Undoubtedly good advice, which I try to follow for everything on a bike, at least at the level of drying them when I get in if they get wet.

Mine (Brooks saddles) have got well wetted many times, but they've all had the proofide stuff put on them as instructed and also on the underside, so water just runs off. As I said above I carry shower caps to keep the saddle dry if it's raining - for my benefit not the saddle's - so soaking doesn't happen often to either the Brooks or to the plastic one on the mtb. I don't think riding in the wet without mudguards would be the best of ideas either, but I don't so no problem there either.


----------



## Davidc (27 Oct 2010)

[QUOTE 1226850"]
That's another reason not to buy a Brookes -dogs like to chew them. they think they're those shrivelled pigs ears.
[/quote]
Don't keep dogs so not likely to be a problem.

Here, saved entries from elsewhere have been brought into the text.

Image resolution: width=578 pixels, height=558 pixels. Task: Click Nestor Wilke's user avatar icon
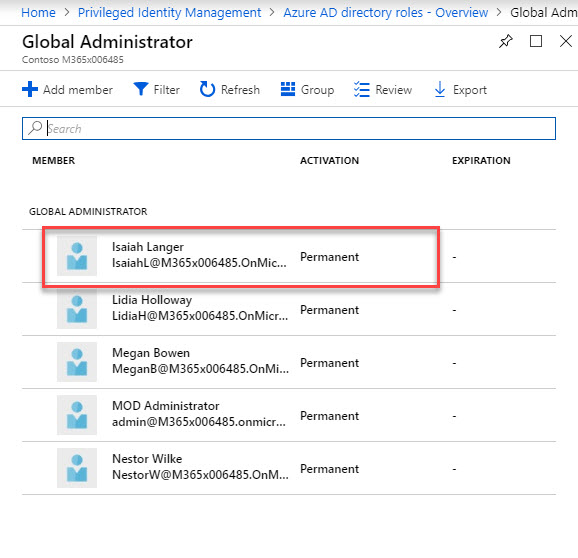coord(77,468)
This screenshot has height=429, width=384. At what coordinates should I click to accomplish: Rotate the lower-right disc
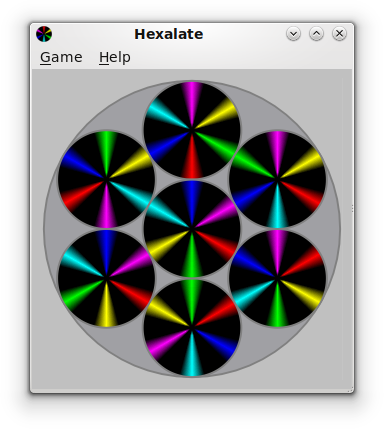[277, 278]
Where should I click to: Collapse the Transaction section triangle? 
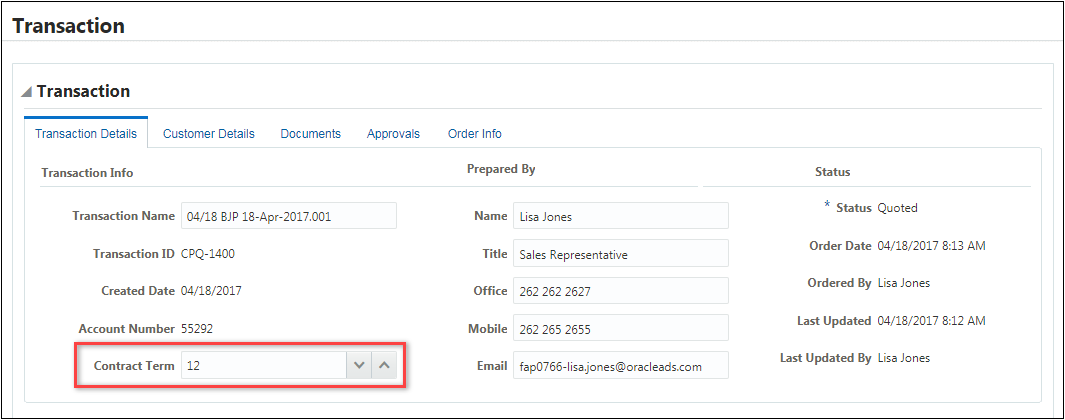coord(27,92)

If you wan't to ride round on a plastic saddle that's fine by me - less demand for leather ones means lower costs if I ever need another one.

Unless my present Brooks gets stolen I'm expecting it to outlast me so that's not really an issue, but I might decide to buy another if I do as I keep threatening to and change the mtb for a trekking bike ....

BTW The saddle was minor compared to some of the damage that mouse did.


----------



## theclaud (27 Oct 2010)

Heh heh. You're on excellent form on this thread, Mr Paul!


----------



## Canardly (31 Oct 2010)

Superdrug 3 x bathing/shower caps £1.99


----------